Starting from the line containing "Click the International", give again every line through the end of the entries, word for word. Pictures stay out of the copy.

──────── DATA UNDER STUDY ────────

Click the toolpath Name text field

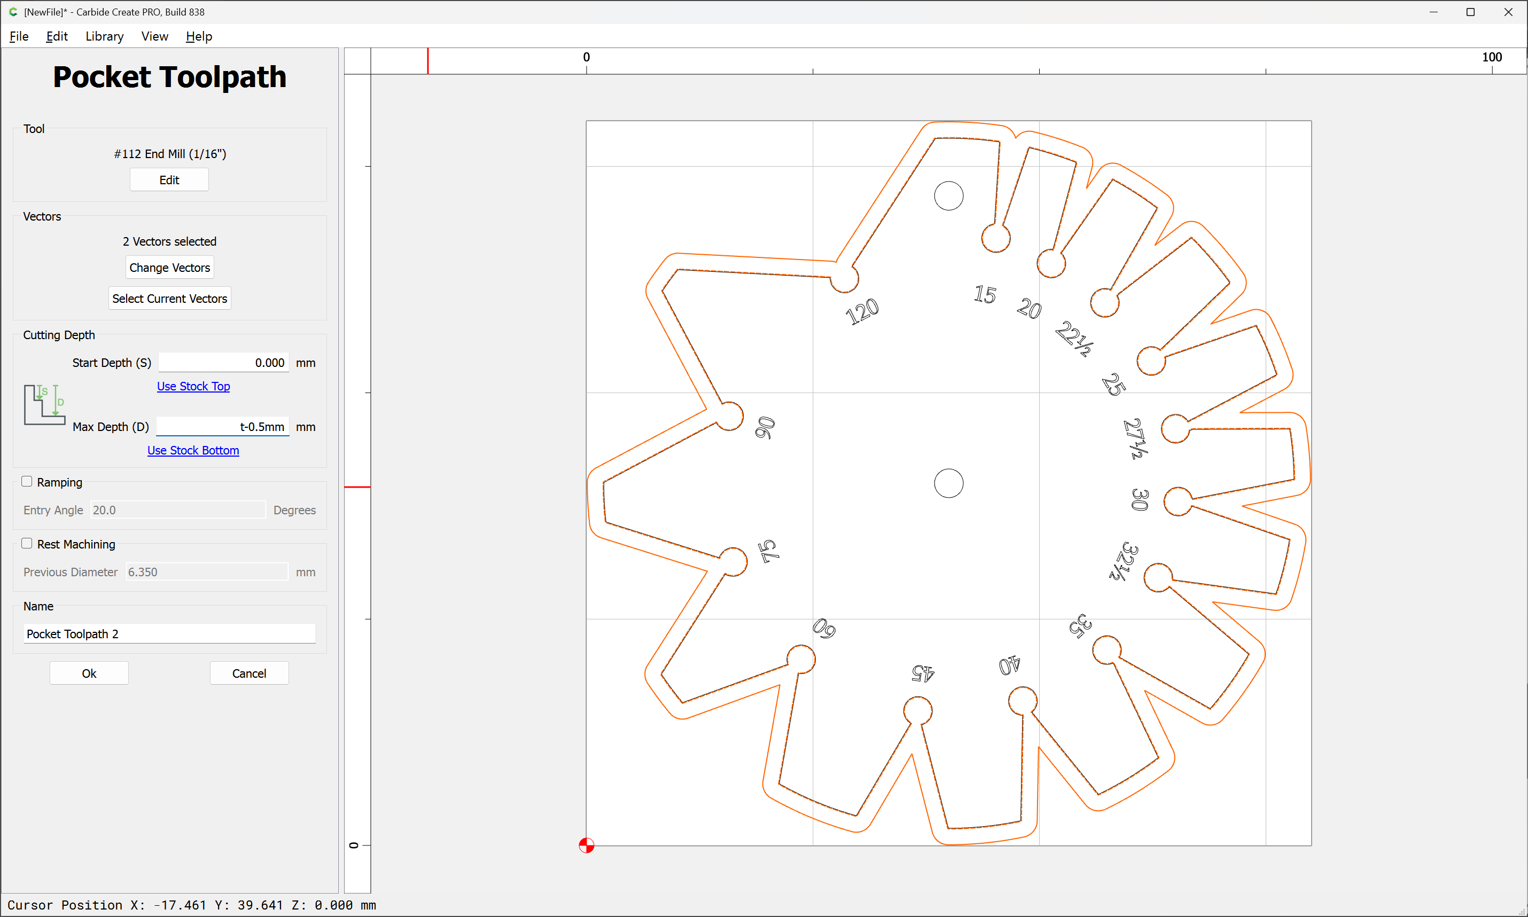pyautogui.click(x=169, y=633)
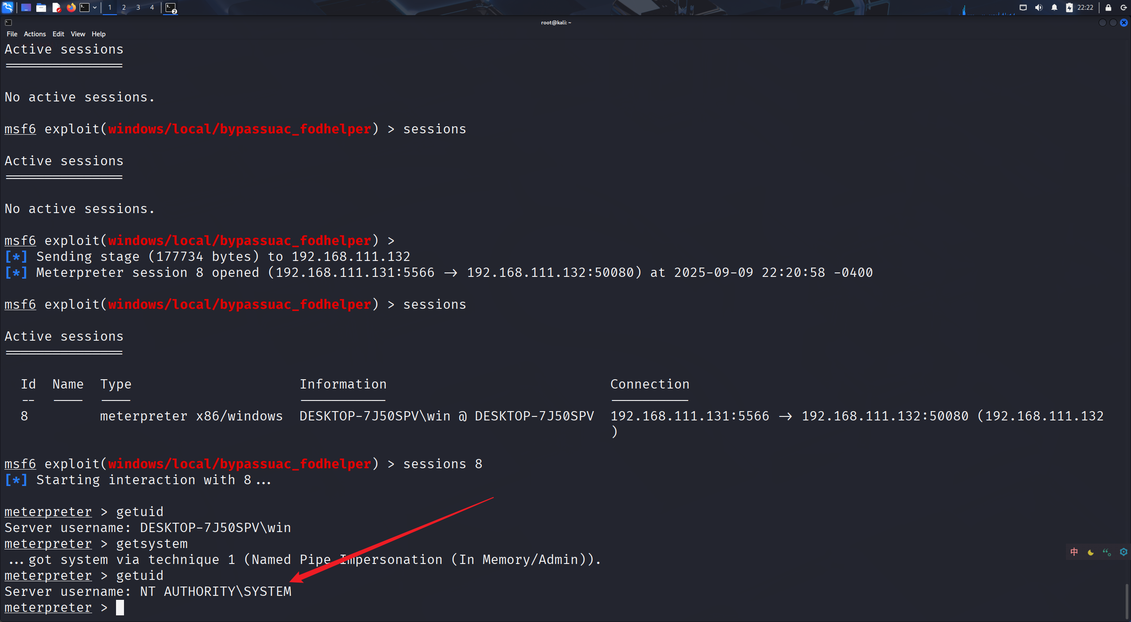Open input method settings gear
Viewport: 1131px width, 622px height.
(x=1123, y=552)
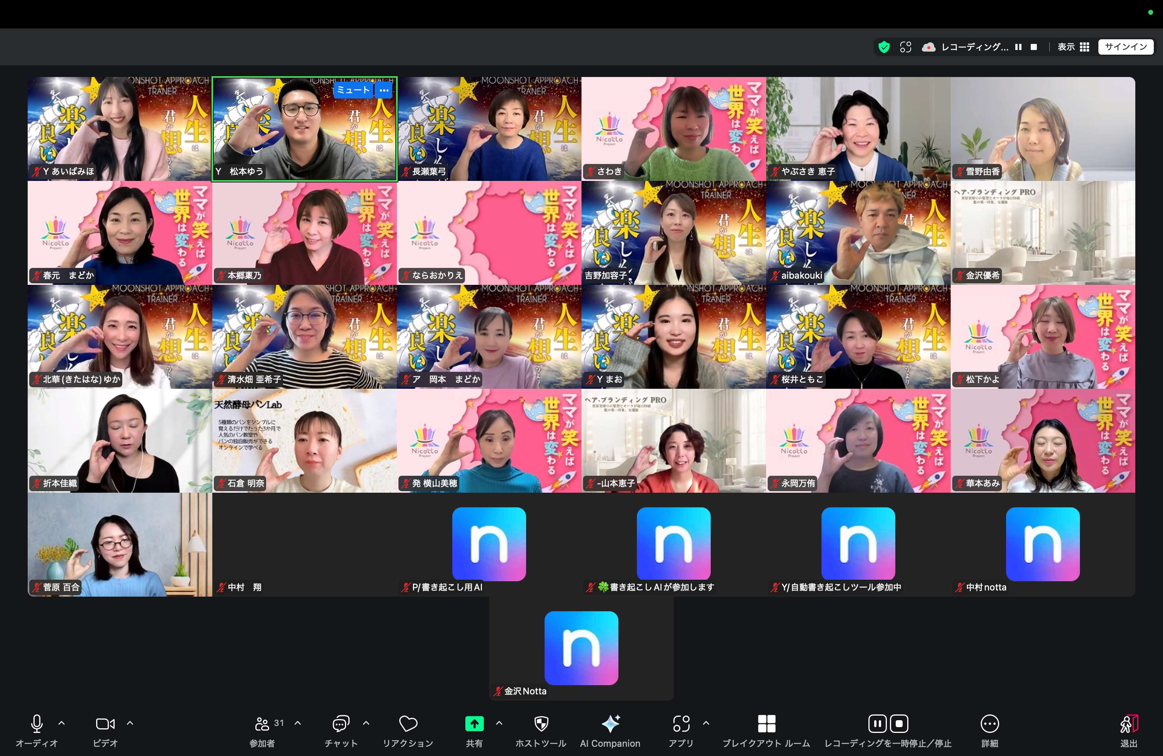This screenshot has width=1163, height=756.
Task: Toggle the Video camera on or off
Action: click(x=105, y=724)

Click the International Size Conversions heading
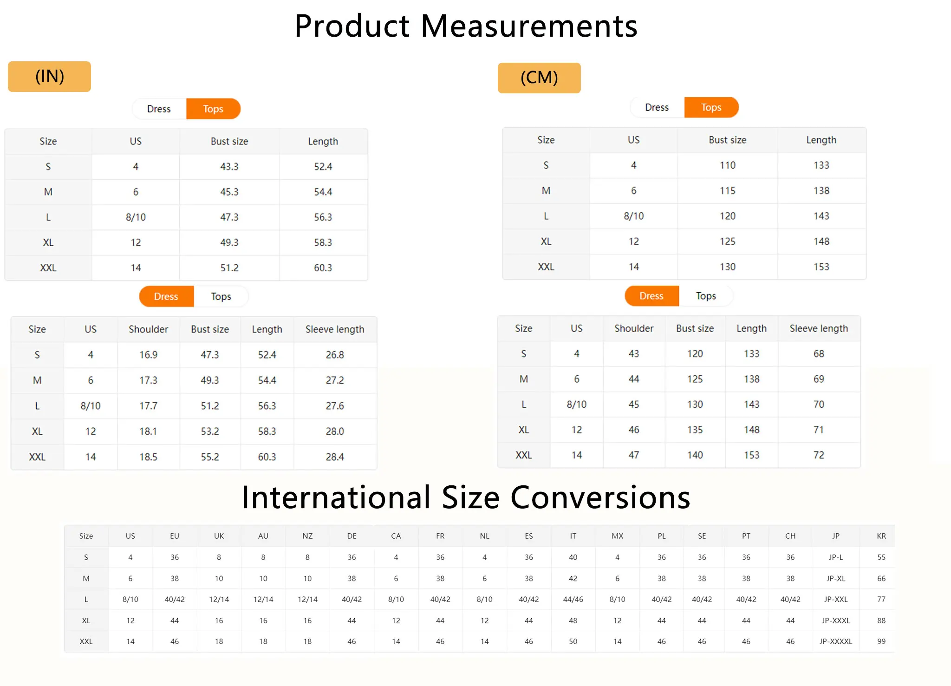pyautogui.click(x=466, y=497)
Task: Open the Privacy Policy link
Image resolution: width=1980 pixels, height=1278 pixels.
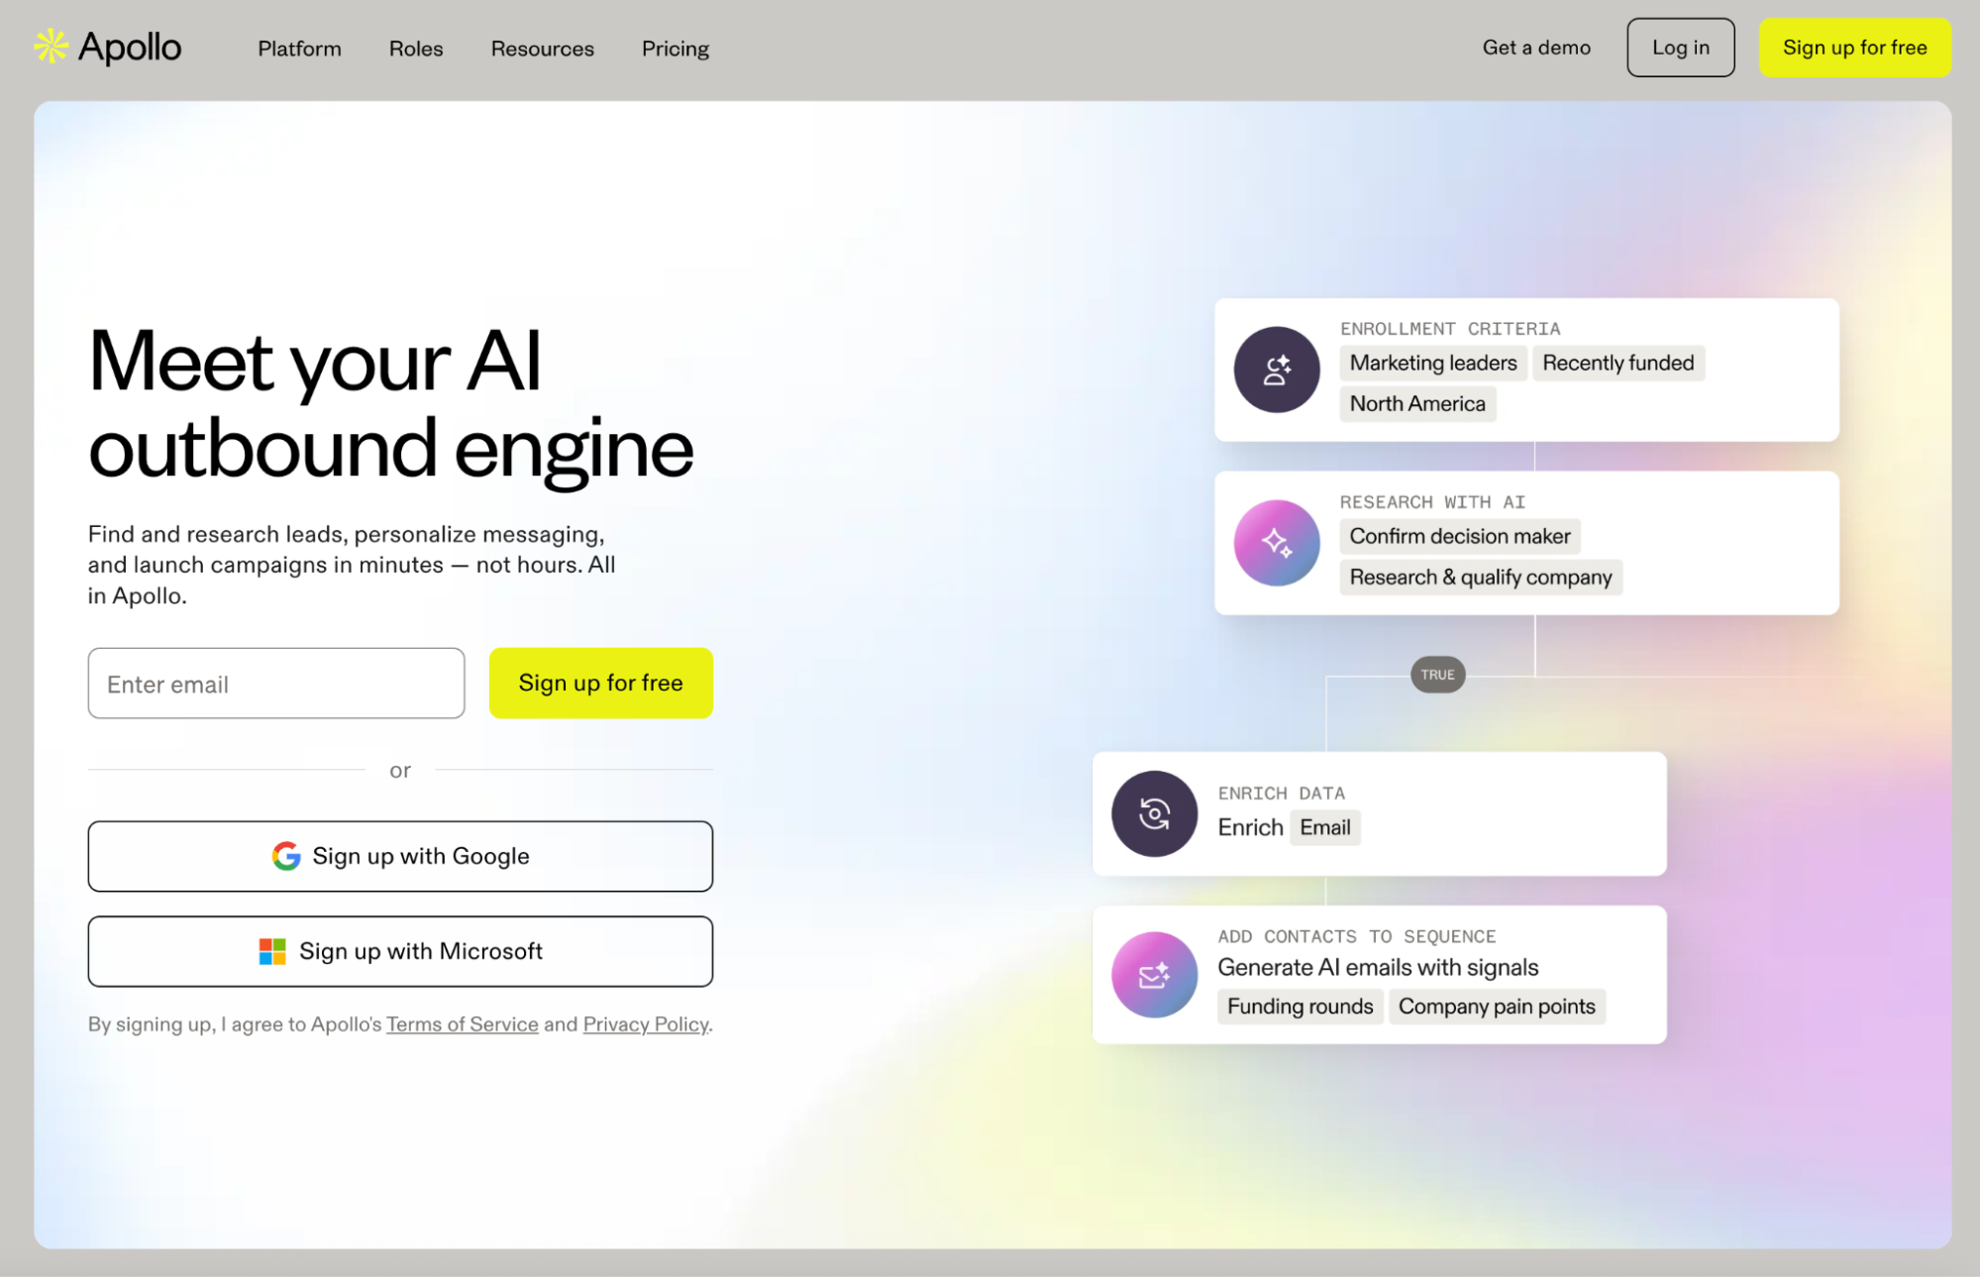Action: 646,1024
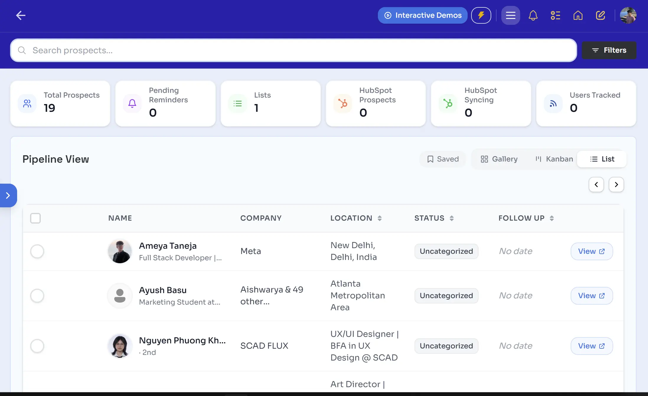648x396 pixels.
Task: Sort the table by Location column
Action: [379, 218]
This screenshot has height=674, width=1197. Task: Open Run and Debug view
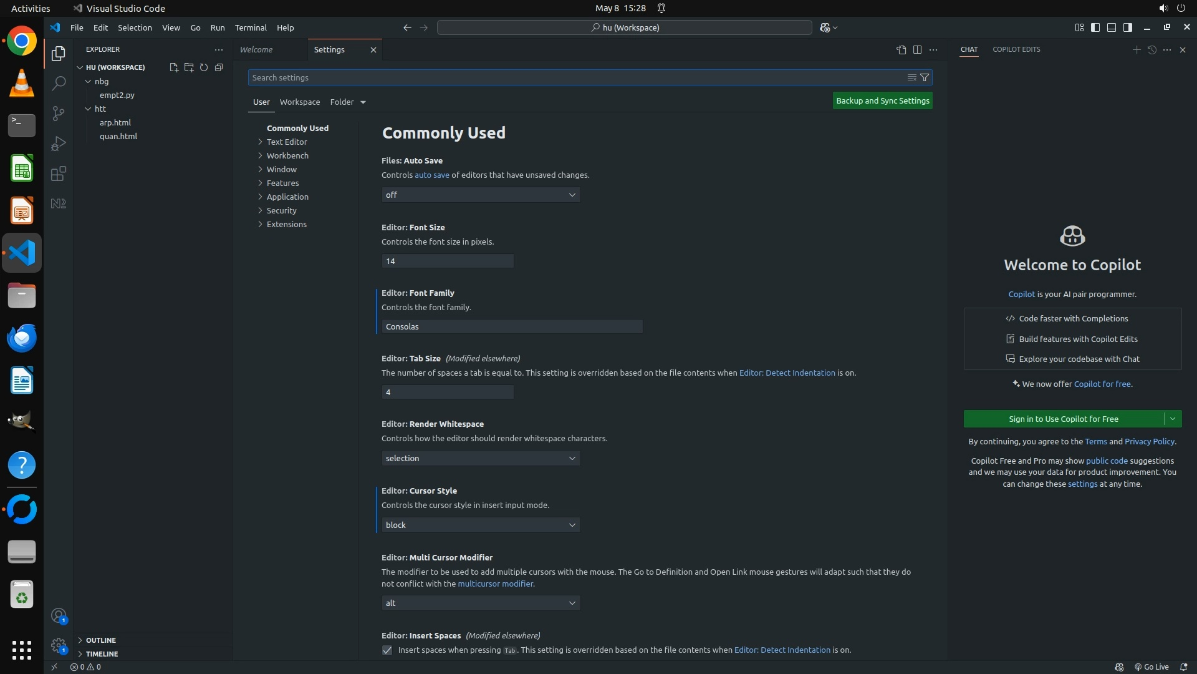pyautogui.click(x=58, y=144)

────────

ANSWER AREA:
Click the International Size Conversions heading
pyautogui.click(x=466, y=497)
Task: Open the Privacy Policy link
Image resolution: width=1980 pixels, height=1278 pixels.
Action: 646,1024
648x396 pixels.
Task: Sort the table by Location column
Action: [379, 218]
This screenshot has height=674, width=1197. Task: Open Run and Debug view
pyautogui.click(x=58, y=144)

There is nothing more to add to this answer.